Cool novel submitted by Mrs. Enid Braithwaite of 34 Balmoral Drive Bonneville Ga. Enid is a good writer but to her lasting discredit is not a former navy seal, federal prosecutor, serial killer, or wonder weather girl on cable. Enid has no platform. This is the test question: which manuscript do we acquire?

Postscript: in an effort to launch her writing career Enid has joined the Navy. Now in command of a ‘boomer’ she isn’t sure if she’ll keep writing.

Kalends of January

Friday, January 27th, 2006

Booksquare has a discussion about whether bloggers are superproductive people. Hmm. Frank Wilson announced he’s going dark in order to do things like write articles, make a living. The conversation was triggered by the return of Mad Max on Bookangst 101 who confessed to being Dan Conaway editing Sara Gran’s novel Dope. I always assumed that bloggers did other things when not blogging, but then I always wondered what Rocky and Bullwinkle did on their day off. Maybe they blog.

Blogging is a profession for some, a new profession to be sure. I think most bloggers, though, are more like me. I started blogging at Collected Miscellany reviewing books. Why? I wanted to re-learn short form writing. That’s how we all start writing. One of my early novels, more of a novella, imagined a world controlled by the New York Transit Authority. Step lively and watch the closing doors was the nation’s slogan. That advice is still valid. After writing book length material for a long time I enjoyed the short stuff, write it, rewrite it, post it. A wind sprint. I never thought of blogging as a substitute for doing what I really want to do.

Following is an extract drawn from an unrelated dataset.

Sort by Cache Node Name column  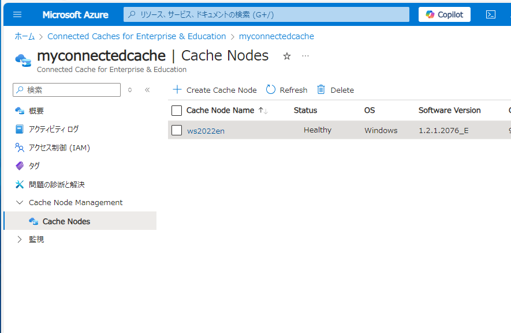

Since December I’ve been working on a historical novel, not in the research phase, not in the drafting phase but in the finishing stage. My first draft was a kind of narrative outline, 350 pages of ideas, some of which made the cut, some didn’t. I like the ending so this draft is easier because I’m writing to that ending. Most of my blog entries during this period of intense focus have nothing to do with writing a novel, yet they have something to do with my process. What that something might be is a mystery, but if you’re batting .400 in April you don’t want to over analyze because as Old Blue Eyes once said, you’ll get shot down in May.

Lederhosen Ban: Some Cry Foul

Wednesday, January 25th, 2006

To simplify the investigation into the Thuringian Dressmaker case, Mrs. Anderson-Cooper QC has banned the wearing of lederhosen. The announcement, read by heralds at the Tower’s South Portal, came just two days after Lloyds of London began offering Mockery Insurance for the fashion challenged. Both the Financial Times and the Wall Street Journal were caught flatfooted by the edict. “None of our reporters wear lederhosen,” insisted FT spokesperson Gwendolyn Carbide-Wright. “In fact,” she added. “We discourage it.”

Brokers on the floor at Lloyds were required to confirm with the doormen that lederhosen insurance remained in full force and effect despite the ban. “No cancellations are forthcoming,” remarked Sir Peter of Elysian Fields. “We stand by our product.”

A spokesman for Die Welt am Sontag expressed bitterness. “What about Beefeater outfits? Or those tall furry hats? Why lederhosen?”

The Prosecutrix released a follow up statement: “The Earl has spoiled things for everyone else. Since our investigation began he has obfuscated at every turn. If he reports to the Tower voluntarily his summary beheading will put this matter to rest.”